«Sauf un nombre infime de malheureux qui ont
consciemment préféré le triomphe de l'ennemi à la victoire
de la France, la masse immense des Français n'a jamais
voulu autre chose que le bien de la patrie.» Par ces mots
prononcés à la radio le 31 décembre 1944, le général de
Gaulle entretenait la fiction d'une France unanimement
résistante et signifiait par-là qu'il souhaitait une épuration
limitée dans le temps et s'attaquant à un nombre raisonnable
de personnes. C'était oublier les profondes divisions des
Français et les haines accumulées dans un pays durement
occupé pendant quatre ans. Haines qui explosent à la
Libération, où une épuration sauvage voit la multiplication
d'exécutions sommaires de miliciens et de collaborateurs
(ou supposés tels), tandis que les «tondues», celles que
les foules accusent de «collaboration horizontale», sont
exhibées dans les rues.
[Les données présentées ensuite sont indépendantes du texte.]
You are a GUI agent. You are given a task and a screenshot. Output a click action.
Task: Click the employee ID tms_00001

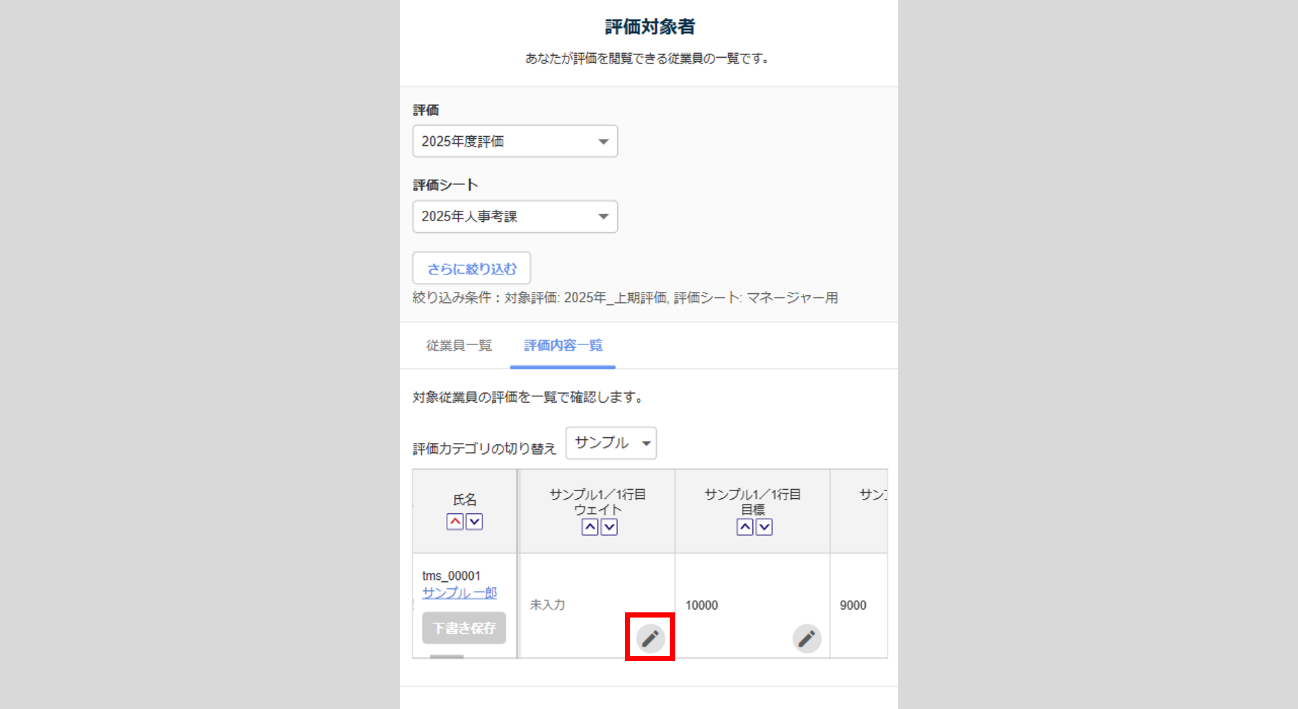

Il faudra que les organes de
l'Epuration - cours de justice dans chaque cour d'appel,
Haute Cour de justice, chambres civiques - s'installent pour
donner un cours légal à un phénomène qui prend une
ampleur inattendue.
Grâce à des archives inédites, l'auteur établit que
l'Epuration a concerné un demi-million de Français, un million
et demi en incluant les entourages familiaux, soit un
Français sur trente, toutes générations confondues.
Décrivant les pratiques épuratoires, établissant la typologie
des milieux épurés, décryptant les enjeux opposant les
acteurs politiques, il montre que l'Epuration est un phénomène
social massif ayant bouleversé la France jusqu'en
1958.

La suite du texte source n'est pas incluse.